— START RECORDED INFORMATION —

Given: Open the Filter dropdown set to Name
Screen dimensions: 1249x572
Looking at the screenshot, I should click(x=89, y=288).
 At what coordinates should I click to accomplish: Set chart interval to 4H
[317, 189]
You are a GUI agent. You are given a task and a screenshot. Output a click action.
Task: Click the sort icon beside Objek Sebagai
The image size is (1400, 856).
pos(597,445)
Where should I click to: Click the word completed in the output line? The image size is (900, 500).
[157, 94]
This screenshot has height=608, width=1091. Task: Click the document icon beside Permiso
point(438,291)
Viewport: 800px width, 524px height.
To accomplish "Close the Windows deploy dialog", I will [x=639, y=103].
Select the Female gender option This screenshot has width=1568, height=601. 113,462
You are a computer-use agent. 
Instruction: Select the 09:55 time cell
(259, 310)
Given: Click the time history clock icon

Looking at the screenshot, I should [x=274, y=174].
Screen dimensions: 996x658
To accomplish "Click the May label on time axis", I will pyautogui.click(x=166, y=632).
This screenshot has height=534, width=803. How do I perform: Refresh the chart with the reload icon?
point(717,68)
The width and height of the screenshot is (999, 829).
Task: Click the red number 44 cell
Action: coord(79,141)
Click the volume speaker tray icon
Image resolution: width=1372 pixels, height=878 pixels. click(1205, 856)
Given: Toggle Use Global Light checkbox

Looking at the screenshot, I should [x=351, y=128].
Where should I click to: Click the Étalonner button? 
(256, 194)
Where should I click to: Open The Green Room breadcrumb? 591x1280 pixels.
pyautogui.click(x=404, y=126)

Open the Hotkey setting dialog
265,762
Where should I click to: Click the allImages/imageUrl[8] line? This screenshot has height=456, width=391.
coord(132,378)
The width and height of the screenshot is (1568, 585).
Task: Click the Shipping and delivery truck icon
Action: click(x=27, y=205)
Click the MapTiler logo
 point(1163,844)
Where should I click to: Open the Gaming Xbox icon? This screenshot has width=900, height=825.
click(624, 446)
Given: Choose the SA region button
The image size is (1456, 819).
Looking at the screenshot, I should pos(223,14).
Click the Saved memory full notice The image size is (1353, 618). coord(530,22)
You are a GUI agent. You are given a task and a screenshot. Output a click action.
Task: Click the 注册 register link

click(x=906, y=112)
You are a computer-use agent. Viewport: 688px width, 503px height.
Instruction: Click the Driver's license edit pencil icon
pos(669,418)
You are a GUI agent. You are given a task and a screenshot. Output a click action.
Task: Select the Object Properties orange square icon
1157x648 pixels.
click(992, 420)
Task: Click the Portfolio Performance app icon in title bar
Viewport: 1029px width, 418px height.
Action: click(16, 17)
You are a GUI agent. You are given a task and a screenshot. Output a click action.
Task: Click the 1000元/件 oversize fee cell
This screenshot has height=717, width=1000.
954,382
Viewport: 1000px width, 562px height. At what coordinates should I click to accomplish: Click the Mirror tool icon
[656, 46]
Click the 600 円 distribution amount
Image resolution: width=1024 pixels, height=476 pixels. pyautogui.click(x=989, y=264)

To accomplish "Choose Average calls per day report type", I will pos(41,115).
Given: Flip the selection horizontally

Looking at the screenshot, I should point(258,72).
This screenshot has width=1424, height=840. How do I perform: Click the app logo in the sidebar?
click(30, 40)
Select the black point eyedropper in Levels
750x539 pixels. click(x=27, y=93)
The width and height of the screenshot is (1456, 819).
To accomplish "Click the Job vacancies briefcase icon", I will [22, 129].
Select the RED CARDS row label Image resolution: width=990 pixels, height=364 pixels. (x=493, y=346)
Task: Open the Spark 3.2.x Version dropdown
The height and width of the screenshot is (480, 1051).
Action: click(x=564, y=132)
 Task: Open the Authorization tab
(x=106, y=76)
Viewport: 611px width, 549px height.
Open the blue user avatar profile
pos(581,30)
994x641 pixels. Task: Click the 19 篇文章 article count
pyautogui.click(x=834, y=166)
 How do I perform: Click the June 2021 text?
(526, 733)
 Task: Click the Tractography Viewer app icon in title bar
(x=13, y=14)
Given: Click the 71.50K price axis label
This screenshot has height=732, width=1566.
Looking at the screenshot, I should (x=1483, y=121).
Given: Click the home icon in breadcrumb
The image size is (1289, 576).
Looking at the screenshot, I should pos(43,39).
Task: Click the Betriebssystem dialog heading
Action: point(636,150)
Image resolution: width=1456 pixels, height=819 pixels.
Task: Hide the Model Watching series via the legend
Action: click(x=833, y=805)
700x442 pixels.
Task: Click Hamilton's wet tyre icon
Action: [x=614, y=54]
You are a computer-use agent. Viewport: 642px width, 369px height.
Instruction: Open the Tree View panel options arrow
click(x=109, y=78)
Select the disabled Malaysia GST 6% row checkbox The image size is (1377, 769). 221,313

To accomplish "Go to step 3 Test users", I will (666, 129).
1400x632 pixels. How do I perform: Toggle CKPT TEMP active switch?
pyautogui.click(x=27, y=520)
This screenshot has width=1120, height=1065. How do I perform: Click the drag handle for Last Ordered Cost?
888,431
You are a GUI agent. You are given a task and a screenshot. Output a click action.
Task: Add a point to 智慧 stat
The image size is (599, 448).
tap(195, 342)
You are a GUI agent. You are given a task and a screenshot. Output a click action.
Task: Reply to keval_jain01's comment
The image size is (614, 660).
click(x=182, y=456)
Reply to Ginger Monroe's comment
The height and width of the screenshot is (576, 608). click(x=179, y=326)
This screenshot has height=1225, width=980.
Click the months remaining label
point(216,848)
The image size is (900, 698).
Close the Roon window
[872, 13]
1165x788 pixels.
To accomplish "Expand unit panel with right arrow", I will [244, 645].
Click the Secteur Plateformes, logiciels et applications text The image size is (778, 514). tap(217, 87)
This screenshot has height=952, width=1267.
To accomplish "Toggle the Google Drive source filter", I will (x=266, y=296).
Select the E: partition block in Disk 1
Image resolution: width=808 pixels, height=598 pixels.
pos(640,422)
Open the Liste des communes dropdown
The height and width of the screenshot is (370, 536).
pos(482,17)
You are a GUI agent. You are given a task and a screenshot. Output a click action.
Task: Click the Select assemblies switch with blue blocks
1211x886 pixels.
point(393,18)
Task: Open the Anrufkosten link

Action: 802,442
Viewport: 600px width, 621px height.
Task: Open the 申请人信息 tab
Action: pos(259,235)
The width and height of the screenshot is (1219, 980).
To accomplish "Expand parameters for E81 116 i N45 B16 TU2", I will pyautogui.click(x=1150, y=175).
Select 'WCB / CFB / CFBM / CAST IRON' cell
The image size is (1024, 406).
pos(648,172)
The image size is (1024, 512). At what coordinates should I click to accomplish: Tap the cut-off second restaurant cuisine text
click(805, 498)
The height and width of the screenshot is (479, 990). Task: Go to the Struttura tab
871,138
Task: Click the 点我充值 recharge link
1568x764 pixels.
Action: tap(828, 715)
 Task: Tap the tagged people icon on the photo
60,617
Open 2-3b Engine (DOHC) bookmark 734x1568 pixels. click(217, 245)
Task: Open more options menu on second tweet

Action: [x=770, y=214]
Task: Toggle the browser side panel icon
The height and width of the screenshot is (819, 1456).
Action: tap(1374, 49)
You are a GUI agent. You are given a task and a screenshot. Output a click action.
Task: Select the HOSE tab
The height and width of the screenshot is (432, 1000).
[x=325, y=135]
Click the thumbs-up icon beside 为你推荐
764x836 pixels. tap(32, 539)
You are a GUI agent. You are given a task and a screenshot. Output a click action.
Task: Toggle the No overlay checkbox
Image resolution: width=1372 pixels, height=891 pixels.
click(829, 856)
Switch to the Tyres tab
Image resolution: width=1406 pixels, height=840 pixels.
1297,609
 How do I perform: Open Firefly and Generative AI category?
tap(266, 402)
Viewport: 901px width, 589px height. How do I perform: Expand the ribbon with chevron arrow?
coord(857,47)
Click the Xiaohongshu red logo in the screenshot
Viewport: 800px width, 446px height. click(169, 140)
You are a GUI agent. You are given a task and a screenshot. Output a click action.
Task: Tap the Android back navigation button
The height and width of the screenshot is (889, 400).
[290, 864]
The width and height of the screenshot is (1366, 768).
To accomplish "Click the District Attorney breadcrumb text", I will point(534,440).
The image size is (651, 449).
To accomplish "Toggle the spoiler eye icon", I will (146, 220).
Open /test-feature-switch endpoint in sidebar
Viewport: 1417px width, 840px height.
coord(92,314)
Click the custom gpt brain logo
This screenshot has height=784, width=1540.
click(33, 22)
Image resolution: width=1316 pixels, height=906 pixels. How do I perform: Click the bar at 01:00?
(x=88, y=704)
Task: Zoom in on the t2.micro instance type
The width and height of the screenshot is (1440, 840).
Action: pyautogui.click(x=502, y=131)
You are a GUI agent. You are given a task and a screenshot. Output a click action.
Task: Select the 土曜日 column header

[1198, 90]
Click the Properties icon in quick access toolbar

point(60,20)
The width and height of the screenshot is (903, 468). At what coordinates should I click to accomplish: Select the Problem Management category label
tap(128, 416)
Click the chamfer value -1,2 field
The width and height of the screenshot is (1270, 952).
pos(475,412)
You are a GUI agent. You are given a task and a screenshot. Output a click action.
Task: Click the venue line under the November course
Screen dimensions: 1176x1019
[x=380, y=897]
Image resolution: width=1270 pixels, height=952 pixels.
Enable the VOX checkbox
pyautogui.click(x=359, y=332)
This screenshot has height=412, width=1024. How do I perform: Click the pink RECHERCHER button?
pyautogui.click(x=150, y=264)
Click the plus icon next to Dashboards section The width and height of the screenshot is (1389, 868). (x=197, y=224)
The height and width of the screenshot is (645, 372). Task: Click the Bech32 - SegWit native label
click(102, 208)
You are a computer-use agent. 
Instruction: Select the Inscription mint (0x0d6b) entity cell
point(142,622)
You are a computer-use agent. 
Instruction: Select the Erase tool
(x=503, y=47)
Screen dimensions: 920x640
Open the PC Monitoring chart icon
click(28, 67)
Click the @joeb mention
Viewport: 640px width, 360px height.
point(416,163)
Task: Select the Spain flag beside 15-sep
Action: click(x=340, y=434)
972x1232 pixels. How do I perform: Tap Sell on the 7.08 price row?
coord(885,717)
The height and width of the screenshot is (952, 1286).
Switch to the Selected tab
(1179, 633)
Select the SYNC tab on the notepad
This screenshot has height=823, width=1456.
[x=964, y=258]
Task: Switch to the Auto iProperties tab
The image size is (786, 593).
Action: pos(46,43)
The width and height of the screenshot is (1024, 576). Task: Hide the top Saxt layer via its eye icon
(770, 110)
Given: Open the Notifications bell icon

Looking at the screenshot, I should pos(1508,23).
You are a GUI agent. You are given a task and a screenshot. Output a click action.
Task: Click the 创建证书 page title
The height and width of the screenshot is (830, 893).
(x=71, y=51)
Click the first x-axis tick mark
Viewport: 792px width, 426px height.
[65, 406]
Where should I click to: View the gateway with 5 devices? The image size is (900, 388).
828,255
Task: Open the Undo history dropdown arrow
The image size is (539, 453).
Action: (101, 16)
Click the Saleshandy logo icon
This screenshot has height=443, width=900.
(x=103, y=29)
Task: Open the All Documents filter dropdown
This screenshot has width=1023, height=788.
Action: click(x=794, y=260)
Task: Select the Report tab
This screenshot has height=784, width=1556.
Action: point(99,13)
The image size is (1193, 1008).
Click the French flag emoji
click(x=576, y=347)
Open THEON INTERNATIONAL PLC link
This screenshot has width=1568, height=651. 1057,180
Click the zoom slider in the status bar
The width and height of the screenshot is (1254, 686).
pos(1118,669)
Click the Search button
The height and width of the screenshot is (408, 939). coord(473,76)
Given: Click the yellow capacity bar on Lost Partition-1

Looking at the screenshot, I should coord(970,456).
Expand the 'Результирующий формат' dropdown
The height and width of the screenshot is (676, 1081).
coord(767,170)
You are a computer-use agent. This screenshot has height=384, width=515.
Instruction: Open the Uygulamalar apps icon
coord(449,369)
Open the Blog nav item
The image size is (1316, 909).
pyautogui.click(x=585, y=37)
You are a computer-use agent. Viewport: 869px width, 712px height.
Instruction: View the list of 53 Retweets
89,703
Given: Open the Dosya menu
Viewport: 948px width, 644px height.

— END RECORDED INFORMATION —

Rewrite the lines starting at "Click the Search button" and ending at "Looking at the screenshot, I should coord(970,456).", replacing "yellow" with "orange" and leaving everything else unchanged.

WRITTEN SOLUTION
Click the Search button
The height and width of the screenshot is (408, 939). coord(473,76)
Given: Click the orange capacity bar on Lost Partition-1

Looking at the screenshot, I should coord(970,456).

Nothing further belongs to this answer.